Os pacientes com tricotilomania têm como principal forma de tratamento a abordagem psicológica, sendo a terapia cognitivo-comportamental a mais utilizada e com melhores resultados.

Nessa terapia, o paciente é estimulado a compreender os seus padrões de pensamento e de comportamentos. No caso da tricotilomania, o paciente precisa entender o momento  em que o ato de puxar os fios acontece, há quanto tempo convive com esse hábito, os sentimentos que antecedem e procedem etc.

Essa análise ajudará, durante a terapia, o paciente e psicoterapeuta a construírem diferentes formas de tratar essa compulsão, substituindo-a por hábitos mais saudáveis para o paciente.

Na TCC, diferente de outros tipos de terapia, o foco não é necessariamente no porquê o transtorno acontece, mas sim em como acontece. A intenção é mais objetiva, com o intuito de modificar esses comportamentos específicos.

Durante um tempo determinado, o paciente terá aprendizados de diferentes técnicas para conseguir controlar seus impulsos.

É necessário, nesse momento, que os pacientes tenham paciência, pois o quadro da doença, mesmo com um bom tratamento, pode demorar. O importante é persistir e conversar com o médico sobre como está se sentindo diante do tratamento.

Tratamento com o uso de medicamentos

Em paralelo com o tratamento psicológico, os pacientes com tricotilomania podem precisar também de um apoio de medicamentos para conseguirem um melhor prognóstico.

Pacientes que apresentam algum transtorno psicológico associado a tricotilomania, como a depressão e ansiedade, devem também procurar orientação médica para o tratamento dessas doenças.

Para isso, é possível que os médicos orientem os pacientes ao uso de antidepressivos, ansiolíticos e antipsicóticos.

Contudo, apesar dos medicamentos serem benéficos em muitos casos, é fundamental que se tenha um acompanhamento adequado do uso, a fim de evitar os efeitos colaterais ou provocar uma dependência.

Grupos de apoio

Para alguns pacientes pode ser interessante ter como opção participar de grupos de apoio. Apesar de não ser o método mais eficaz para reverter o quadro de tricotilomania, pode ser benéfico juntamente a outros tratamentos, simultaneamente.

Em casos de pessoas que apresentam maior resistência ou vergonha de admitir que estão doentes, ouvir relatos de outras pessoas que passam pelo mesmo problema pode ser positivo para a evolução do tratamento.

Prótese capilar e implante capilar

A prótese capilar é um tratamento utilizado para quadros de tricotilomania com grandes perdas de cabelo. Em muitas pessoas, o prejuízo provocado pelo ato de puxar os fios é tão grande que os cabelos não crescem novamente.

Para ajudar a recuperar a autoestima e também como um incentivo para o paciente não desistir dos outros tratamentos, pode ser muito benéfico recorrer a este recurso. As próteses podem ser feitas tanto em homens como em mulheres.

O fato de apresentar diversos modelos de cabelo, facilita esse procedimento. Assim, o paciente consegue, de alguma forma, recuperar a imagem que tinha de si mesmo, antes da doença atingi-lo.

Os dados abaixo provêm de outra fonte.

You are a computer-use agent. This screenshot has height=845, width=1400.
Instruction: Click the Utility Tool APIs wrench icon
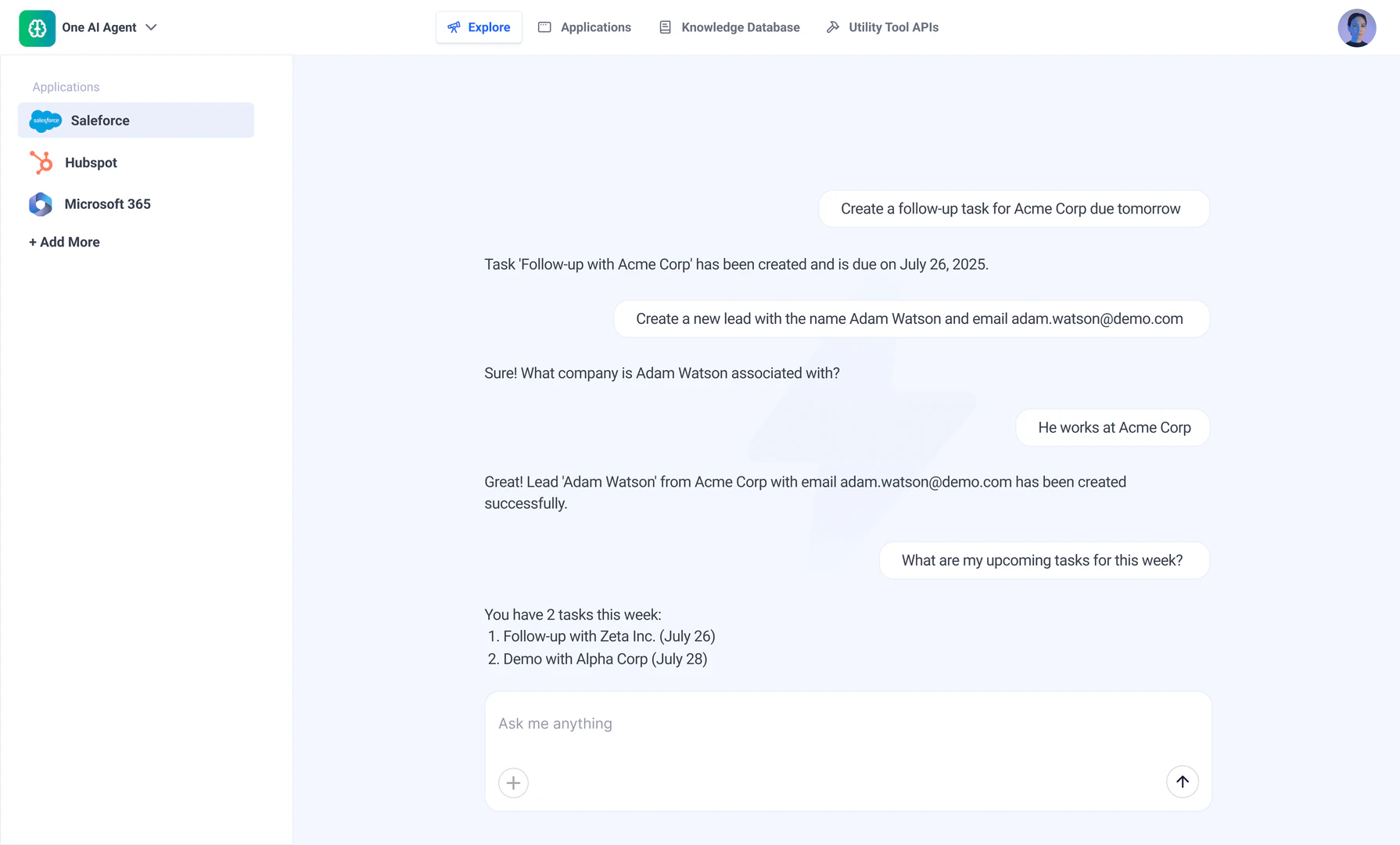tap(833, 27)
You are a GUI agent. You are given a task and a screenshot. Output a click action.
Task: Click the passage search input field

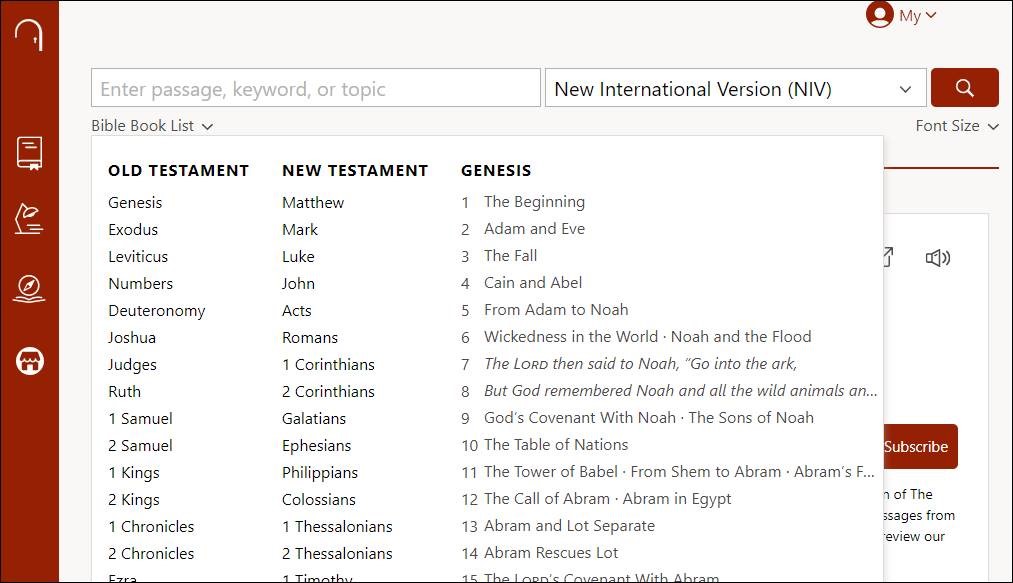pyautogui.click(x=315, y=88)
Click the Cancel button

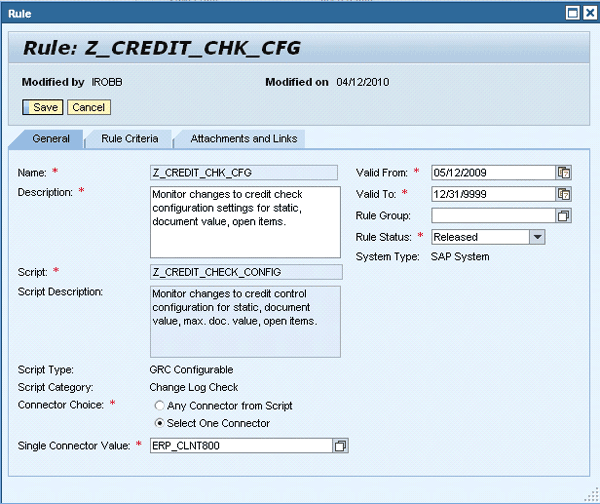[x=88, y=107]
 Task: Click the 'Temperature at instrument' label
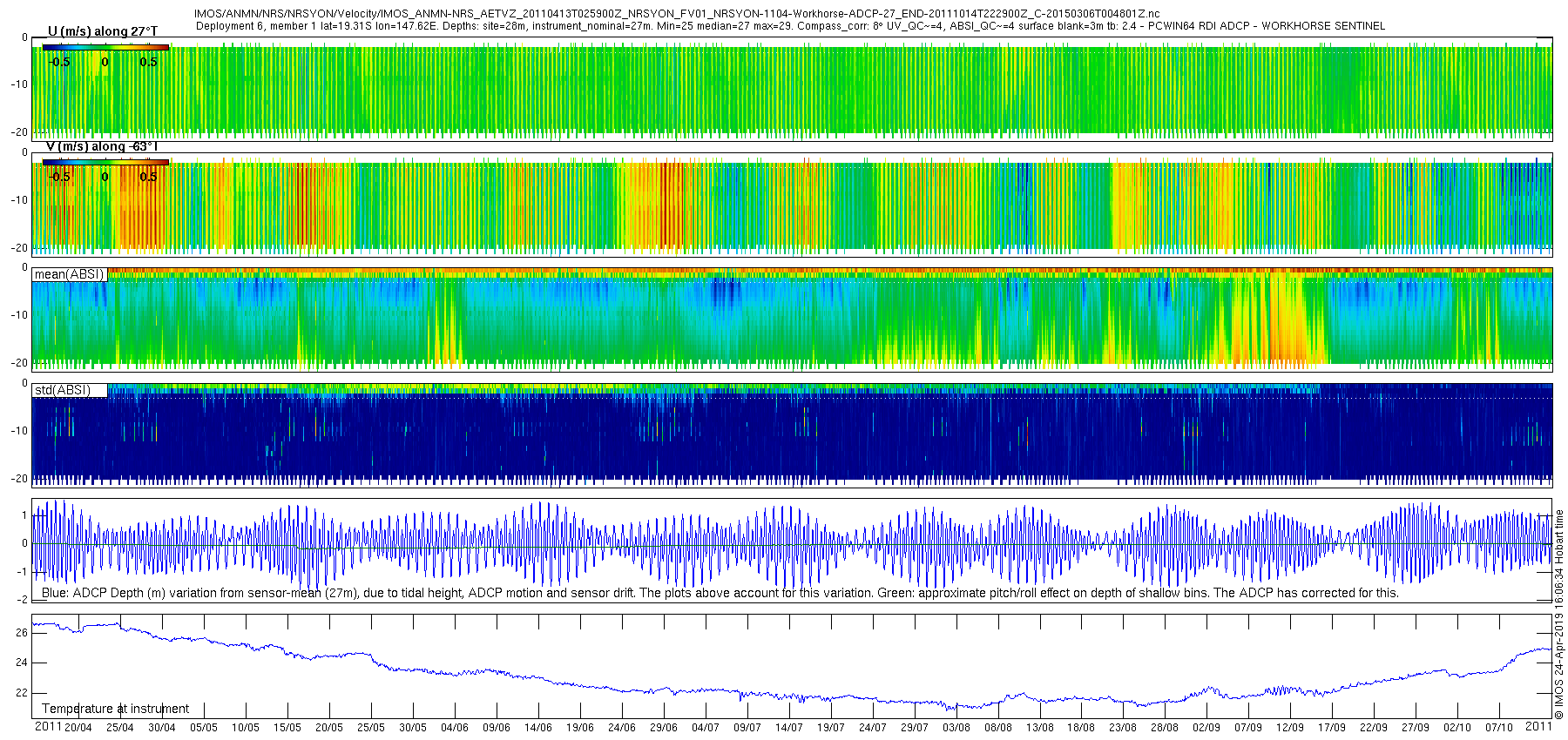pos(115,709)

Os fios da prótese podem ser  colocados individualmente no couro cabeludo ou em pequenos grupos, sob uma tela ou película que simula a pele humana. A prótese pode ser usada temporariamente ou de forma semipermanente.

O tempo de uso de uma prótese pode durar entre 6 meses a 2 anos. O custo pode variar, de acordo com o tamanho, modelo e qualidade da prótese, mas tem um custo inferior ao implante capilar, um tratamento cirúrgico.

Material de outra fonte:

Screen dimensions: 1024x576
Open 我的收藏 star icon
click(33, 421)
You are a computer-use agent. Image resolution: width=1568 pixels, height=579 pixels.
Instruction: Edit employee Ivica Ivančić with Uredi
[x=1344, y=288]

O preço do implante capilar é superior pois se trata de uma cirurgia plástica. Nesse procedimento, o paciente recebe um transplante de fios capilares do próprio corpo.

Por ser um procedimento definitivo, o implante capilar se mostra a melhor opção para quem teve como complicação uma calvície.

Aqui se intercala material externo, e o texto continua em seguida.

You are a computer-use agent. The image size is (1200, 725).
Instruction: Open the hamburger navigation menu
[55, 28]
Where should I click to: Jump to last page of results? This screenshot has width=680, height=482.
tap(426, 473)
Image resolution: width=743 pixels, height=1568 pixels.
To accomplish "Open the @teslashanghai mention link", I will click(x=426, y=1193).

A cirurgia dura em média entre 6h a 8h, variando de acordo com a necessidade de implante do paciente. O preço, não tão vantajoso, pode variar de 7 mil a 42 mil.

Medicamentos

Os medicamentos mais utilizados para tratar esse transtorno são os antidepressivos como os inibidores seletivos de recaptação de serotonina (ISRS). Estes não são medicamentos específicos para a tricotilomania, mas podem ajudar a reduzir os sintomas e contribuir com o tratamento psicoterapêutico.

Os ansiolíticos, utilizados para tratar diferentes tipos de transtorno de ansiedade, também podem ser utilizados, quando o paciente apresenta as duas condições.

Antipsicóticos podem ser usados em alguns casos, em combinação com os medicamentos ISRS ou sozinhos.

Para tratar os danos causados ao couro cabeludo ou outra partes do corpo, é possível que os médicos receitam medicamentos para ajudar na recuperação dos fios da área afetada.

Atenção!

NUNCA se automedique ou interrompa o uso de um medicamento sem antes consultar um médico. Somente ele poderá dizer qual medicamento, dosagem e duração do tratamento é o mais indicado para o seu caso em específico. As informações contidas neste site têm apenas a intenção de informar, não pretendendo, de forma alguma, substituir as orientações de um especialista ou servir como recomendação para qualquer tipo de tratamento. Siga sempre as instruções da bula e, se os sintomas persistirem, procure orientação médica ou farmacêutica.

Prognóstico

Em adultos e adolescentes, a estimativa de prevalência da doença por mais de 1 ano é de 1% a 2%, sendo o sexo feminino mais afetado do que o sexo masculino.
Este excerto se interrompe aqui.